The Northern District of California’s Fifth Amendment analysis in Oakland

In Oakland, the Government applied for a warrant authorizing investigators to compel any individual present at a residence connected to two extortion suspects to utilize biometric features to unlock digital devices found at the residence. Relying on recent U.S. Supreme Court decisions directly addressing the Fourth Amendment, including Carpenter, U.S. Magistrate Judge Kandis A. Westmore ruled that law enforcement could not force suspects to use biometric features to unlock digital devices because using such a feature would be testimonial for purposes of the Fifth Amendment’s protection against self-incrimination. In addition, Judge Westmore ruled that the “foregone conclusion” exception did not apply. She thus denied the warrant application.

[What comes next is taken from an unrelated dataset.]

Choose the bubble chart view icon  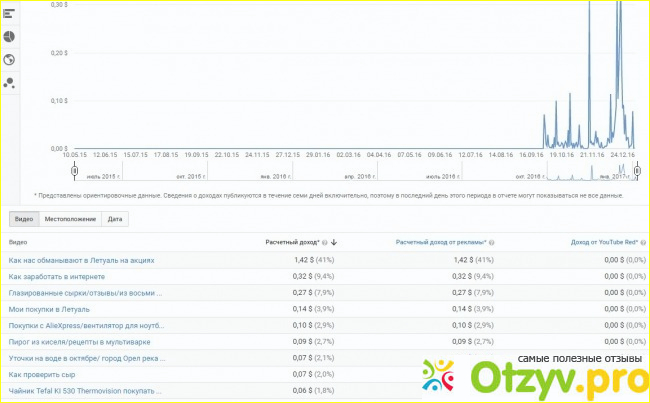[x=9, y=83]
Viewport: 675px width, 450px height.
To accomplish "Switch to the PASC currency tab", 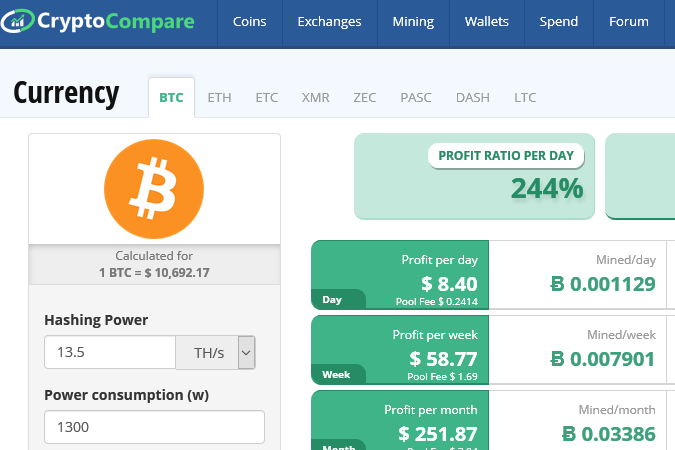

In her analysis of whether using biometric features would be testimonial, Judge Westmore was mindful of the fact that “technology is outpacing the law” in some areas. She noted the U.S. Supreme Court’s direction in Carpenter to take technological advances into account when addressing constitutional issues and noted that courts “have an obligation to safeguard constitutional rights and cannot permit those rights to be diminished merely due to the advancement of technology.” 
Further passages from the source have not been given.